Task instructions: Please retype the entries that follow exactly as they are, leaving the images behind.

Stored items from a collection
= = = = =
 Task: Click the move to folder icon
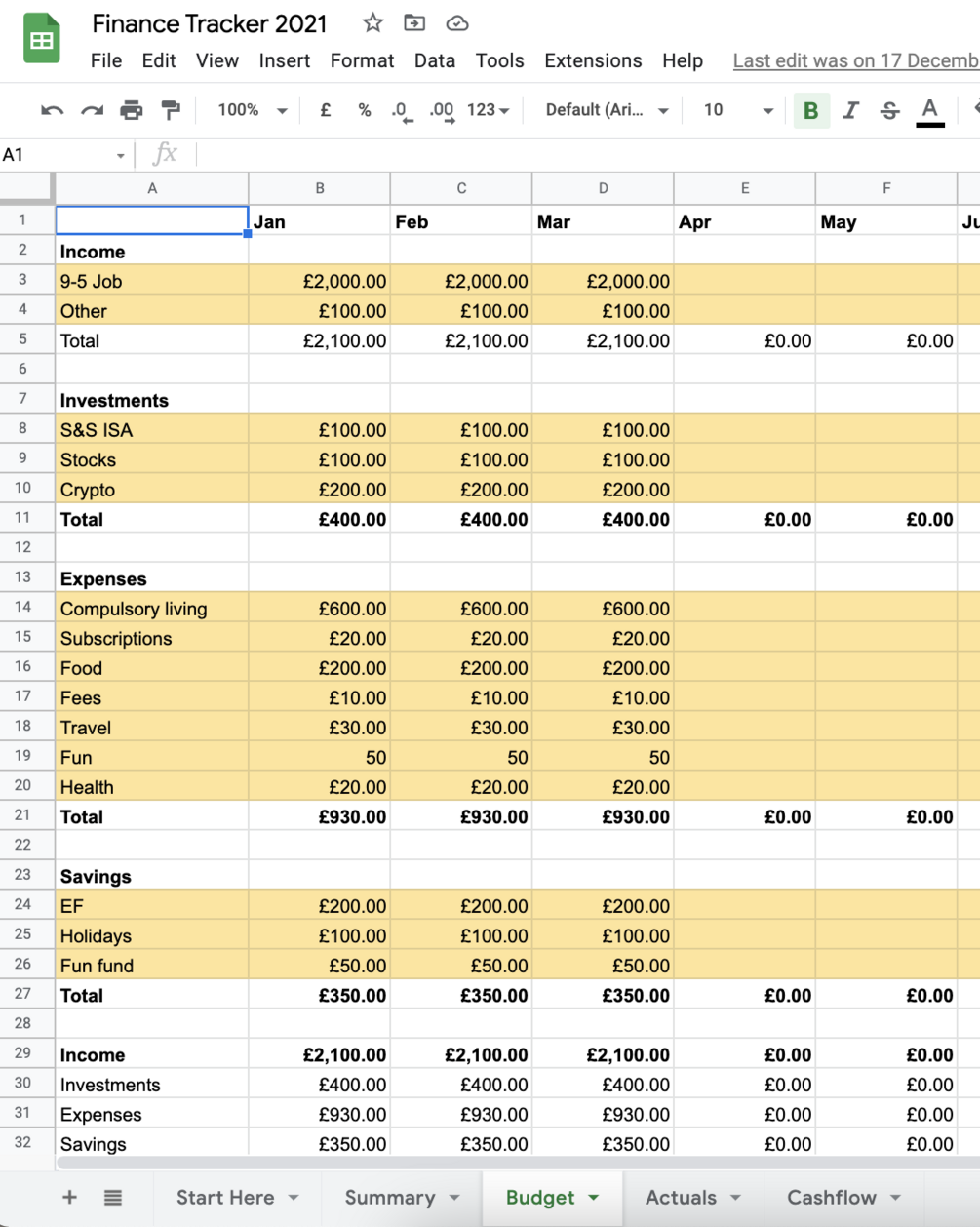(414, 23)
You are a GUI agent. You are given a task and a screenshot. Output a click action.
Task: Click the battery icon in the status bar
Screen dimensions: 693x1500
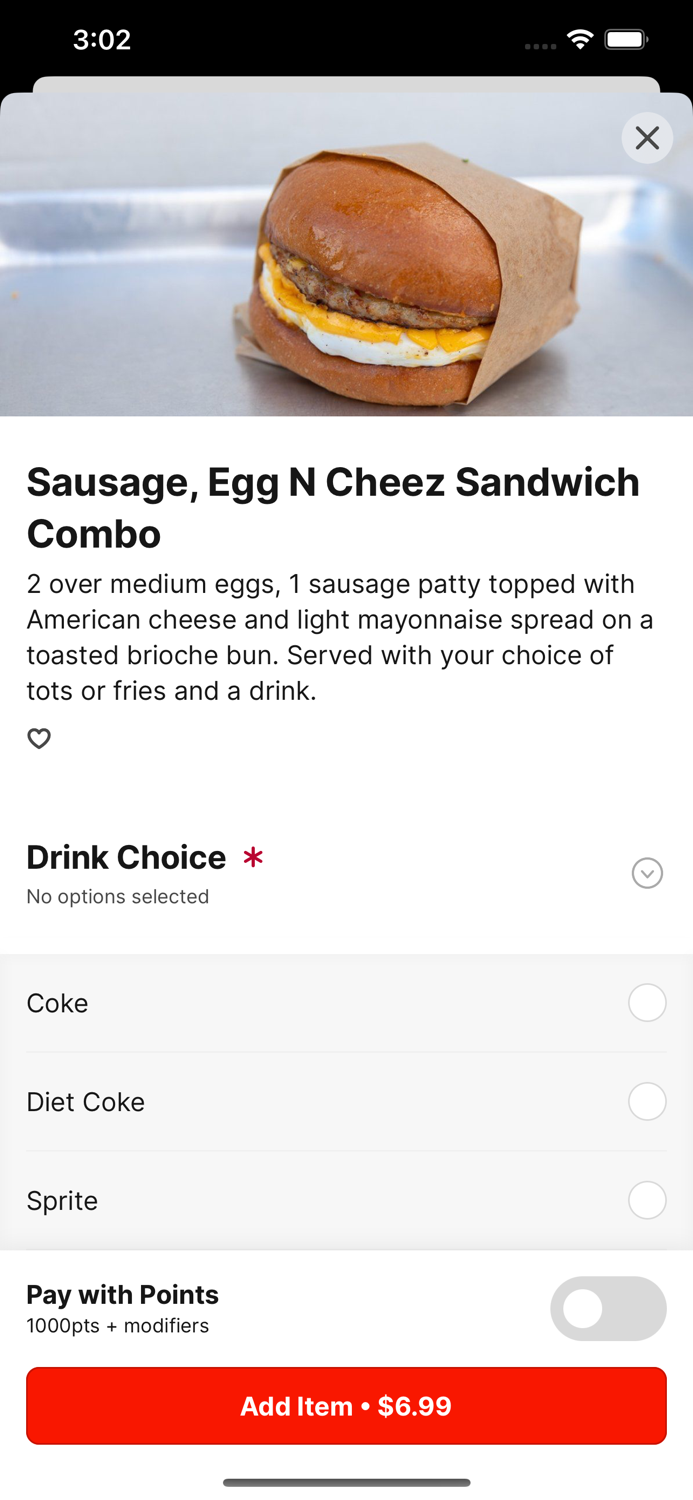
= = = = =
Reply:
 Task: Click the move to folder icon
(414, 23)
You are a GUI agent. You are given a task and a screenshot. Output a click action.
Task: Click the battery icon in the status bar
Screen dimensions: 693x1500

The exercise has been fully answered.